Inadvertently introducing unfavorable licenses into our software exposes us to legal obligations that severely affect our product. Popular copyleft licenses prohibit commercial use of derivative work or mandate the publication of the source code under the same license. Having to divulge the source code of our product due to an accidental licensing issue puts our organization in an uncomfortable position.

That being said, a recent rise of high-quality open-source software distributed under the MIT and Apache 2.0 license accelerates the development of private commercial products. To take advantage of existing solutions without relying on the legal expertise of our engineers, we build tools to verify imports and dependencies into our codebase. We do this before every release at a minimum or add it to our static analysis on pre-merge.

Security

Consuming unvetted upstream dependencies provides an exploit pathway for supply chain attacks. Third-party code and binaries may introduce vulnerabilities into our software due to human error, heterogeneous systems, or malicious intentions. This issue has developed such an exposure that modern development tools offer solutions for detecting vulnerabilities out of the box. At a minimum, we use those tools.

Over the last half decade, an effort towards a standardized format has been made. Mirroring traditional supply chain management, the software bill of materials (SBOM) has emerged as a key building block in software security and software supply chain risk management. When distributing our software, we list the various components and dependencies within our product and system.

Availability

Relying on the internet for our dependencies means that somebody else owns the availability and consistency of our builds. For projects in early phases, we embrace the trade-off to reduce the overhead of managing our build and development infrastructure. Contrarily, mature projects rely on consistent quality and regularity achieved by owning our software's dependencies.

We create a hermetic environment with our dependent packages, libraries, and SDKs and make it available within our organization. Automated tools scan for security vulnerabilities and version updates of our third-party artifacts. Our engineers verify, download, and share updated versions of dependencies under their discretion.

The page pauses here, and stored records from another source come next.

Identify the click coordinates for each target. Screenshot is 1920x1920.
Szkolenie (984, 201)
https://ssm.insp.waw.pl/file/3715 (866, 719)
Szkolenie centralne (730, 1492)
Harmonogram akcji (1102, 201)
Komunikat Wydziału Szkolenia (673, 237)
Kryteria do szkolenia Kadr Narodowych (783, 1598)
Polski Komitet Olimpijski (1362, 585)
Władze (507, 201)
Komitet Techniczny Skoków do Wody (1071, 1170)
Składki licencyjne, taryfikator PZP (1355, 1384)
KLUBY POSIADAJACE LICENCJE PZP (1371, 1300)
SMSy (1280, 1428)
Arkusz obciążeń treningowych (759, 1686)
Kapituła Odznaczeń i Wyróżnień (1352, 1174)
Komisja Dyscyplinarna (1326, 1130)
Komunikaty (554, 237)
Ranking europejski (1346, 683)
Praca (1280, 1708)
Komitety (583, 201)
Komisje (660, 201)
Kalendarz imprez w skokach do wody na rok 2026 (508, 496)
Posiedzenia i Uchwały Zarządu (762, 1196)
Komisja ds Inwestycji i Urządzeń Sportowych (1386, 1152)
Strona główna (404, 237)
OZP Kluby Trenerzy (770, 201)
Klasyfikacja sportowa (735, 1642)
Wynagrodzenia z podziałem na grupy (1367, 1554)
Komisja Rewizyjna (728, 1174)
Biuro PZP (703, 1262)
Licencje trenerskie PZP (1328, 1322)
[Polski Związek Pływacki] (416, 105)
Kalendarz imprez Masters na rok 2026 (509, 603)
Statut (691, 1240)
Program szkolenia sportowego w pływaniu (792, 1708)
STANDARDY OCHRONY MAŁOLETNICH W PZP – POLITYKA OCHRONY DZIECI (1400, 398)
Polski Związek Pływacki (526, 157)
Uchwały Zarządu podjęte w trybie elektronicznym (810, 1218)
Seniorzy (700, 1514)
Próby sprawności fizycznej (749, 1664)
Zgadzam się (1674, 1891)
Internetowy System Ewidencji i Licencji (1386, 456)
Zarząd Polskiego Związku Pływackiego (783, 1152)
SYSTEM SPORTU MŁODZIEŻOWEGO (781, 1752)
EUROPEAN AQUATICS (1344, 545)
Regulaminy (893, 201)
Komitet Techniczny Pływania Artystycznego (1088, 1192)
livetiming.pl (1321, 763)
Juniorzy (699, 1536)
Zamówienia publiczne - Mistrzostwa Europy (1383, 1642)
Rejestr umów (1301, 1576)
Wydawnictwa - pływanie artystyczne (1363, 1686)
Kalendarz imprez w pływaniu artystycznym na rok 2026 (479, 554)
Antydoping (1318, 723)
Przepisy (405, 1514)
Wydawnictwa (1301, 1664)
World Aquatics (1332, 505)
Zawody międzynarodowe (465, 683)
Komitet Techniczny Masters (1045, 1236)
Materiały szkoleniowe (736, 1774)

Sometimes we discover a bug in an open-source project or find room for improvement in the current implementation. If appropriate, we instantiate a fork of the project in our organization's environment. A fork of a repository is a duplication of the source code with metadata references to the original project. We fix our issue internally and point our dependencies at our new internal solution. In the spirit of the open-source community, we share our work with the original project using the contribution guidelines.

We balance the rate of adoption of version updates to our dependencies. Accepting the latest release of each package increases our risk of introducing incompatible changes, while delaying adoption exposes us to security vulnerabilities and rising technical debt. Too much time between version bumps complicates the process of consolidating the new dependency version with our software and makes upstream fixes difficult.

Build and Test Dependencies

Owning our software dependencies is the first step of assuring consistent artifact quality and velocity. The next one is owning our build environment. When creating our binaries, we rely on certain tools and environments to be available. If our process runs install scripts and apt-get is down, we will not be able to create a release.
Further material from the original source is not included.